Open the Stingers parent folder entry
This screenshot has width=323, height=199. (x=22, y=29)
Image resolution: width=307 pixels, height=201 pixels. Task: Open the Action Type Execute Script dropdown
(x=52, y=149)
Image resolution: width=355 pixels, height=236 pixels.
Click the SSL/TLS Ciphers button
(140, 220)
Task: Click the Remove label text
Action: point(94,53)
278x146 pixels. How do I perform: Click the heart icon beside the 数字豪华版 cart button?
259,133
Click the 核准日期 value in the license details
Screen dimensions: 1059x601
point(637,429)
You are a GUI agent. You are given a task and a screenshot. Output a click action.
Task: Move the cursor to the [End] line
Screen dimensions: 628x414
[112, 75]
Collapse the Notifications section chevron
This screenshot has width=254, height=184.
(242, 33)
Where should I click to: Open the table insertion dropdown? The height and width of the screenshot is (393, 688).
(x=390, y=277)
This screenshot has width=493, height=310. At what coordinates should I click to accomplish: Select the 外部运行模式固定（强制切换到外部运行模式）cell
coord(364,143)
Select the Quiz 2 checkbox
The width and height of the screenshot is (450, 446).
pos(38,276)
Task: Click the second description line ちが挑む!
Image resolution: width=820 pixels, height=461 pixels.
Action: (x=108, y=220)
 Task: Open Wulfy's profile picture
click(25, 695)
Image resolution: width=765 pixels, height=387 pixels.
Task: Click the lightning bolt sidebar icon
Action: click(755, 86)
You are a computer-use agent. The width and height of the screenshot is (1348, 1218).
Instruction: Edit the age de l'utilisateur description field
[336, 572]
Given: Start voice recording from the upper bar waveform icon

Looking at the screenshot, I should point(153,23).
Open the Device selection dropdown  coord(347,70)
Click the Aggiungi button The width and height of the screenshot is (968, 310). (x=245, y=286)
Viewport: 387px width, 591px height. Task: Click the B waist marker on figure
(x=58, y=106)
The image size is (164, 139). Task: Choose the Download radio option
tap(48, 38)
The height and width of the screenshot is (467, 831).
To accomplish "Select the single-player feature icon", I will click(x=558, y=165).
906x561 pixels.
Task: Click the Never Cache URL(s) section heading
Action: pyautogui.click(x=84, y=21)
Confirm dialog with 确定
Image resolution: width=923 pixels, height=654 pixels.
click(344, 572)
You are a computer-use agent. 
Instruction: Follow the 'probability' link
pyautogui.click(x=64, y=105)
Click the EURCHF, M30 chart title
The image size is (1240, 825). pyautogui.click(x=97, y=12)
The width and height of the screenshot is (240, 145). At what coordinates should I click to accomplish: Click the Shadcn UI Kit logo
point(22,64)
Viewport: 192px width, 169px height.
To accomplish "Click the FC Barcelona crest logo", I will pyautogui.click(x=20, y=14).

□ □ □ □ □

# WHAT YOU SHOULD DO
From the first line to the last, retype the material exactly.

# WRITTEN REPLY
Open the Stingers parent folder entry
This screenshot has width=323, height=199. (x=22, y=29)
Image resolution: width=307 pixels, height=201 pixels. Task: Open the Action Type Execute Script dropdown
(x=52, y=149)
Image resolution: width=355 pixels, height=236 pixels.
Click the SSL/TLS Ciphers button
(140, 220)
Task: Click the Remove label text
Action: point(94,53)
278x146 pixels. How do I perform: Click the heart icon beside the 数字豪华版 cart button?
259,133
Click the 核准日期 value in the license details
Screen dimensions: 1059x601
point(637,429)
You are a GUI agent. You are given a task and a screenshot. Output a click action.
Task: Move the cursor to the [End] line
Screen dimensions: 628x414
[112, 75]
Collapse the Notifications section chevron
This screenshot has width=254, height=184.
(242, 33)
Where should I click to: Open the table insertion dropdown? The height and width of the screenshot is (393, 688).
(x=390, y=277)
This screenshot has width=493, height=310. At what coordinates should I click to accomplish: Select the 外部运行模式固定（强制切换到外部运行模式）cell
coord(364,143)
Select the Quiz 2 checkbox
The width and height of the screenshot is (450, 446).
pos(38,276)
Task: Click the second description line ちが挑む!
Image resolution: width=820 pixels, height=461 pixels.
Action: (x=108, y=220)
 Task: Open Wulfy's profile picture
click(25, 695)
Image resolution: width=765 pixels, height=387 pixels.
Task: Click the lightning bolt sidebar icon
Action: click(755, 86)
You are a computer-use agent. The width and height of the screenshot is (1348, 1218).
Instruction: Edit the age de l'utilisateur description field
[336, 572]
Given: Start voice recording from the upper bar waveform icon

Looking at the screenshot, I should point(153,23).
Open the Device selection dropdown  coord(347,70)
Click the Aggiungi button The width and height of the screenshot is (968, 310). (x=245, y=286)
Viewport: 387px width, 591px height. Task: Click the B waist marker on figure
(x=58, y=106)
The image size is (164, 139). Task: Choose the Download radio option
tap(48, 38)
The height and width of the screenshot is (467, 831).
To accomplish "Select the single-player feature icon", I will click(x=558, y=165).
906x561 pixels.
Task: Click the Never Cache URL(s) section heading
Action: pyautogui.click(x=84, y=21)
Confirm dialog with 确定
Image resolution: width=923 pixels, height=654 pixels.
click(344, 572)
You are a computer-use agent. 
Instruction: Follow the 'probability' link
pyautogui.click(x=64, y=105)
Click the EURCHF, M30 chart title
The image size is (1240, 825). pyautogui.click(x=97, y=12)
The width and height of the screenshot is (240, 145). At what coordinates should I click to accomplish: Click the Shadcn UI Kit logo
point(22,64)
Viewport: 192px width, 169px height.
To accomplish "Click the FC Barcelona crest logo", I will pyautogui.click(x=20, y=14).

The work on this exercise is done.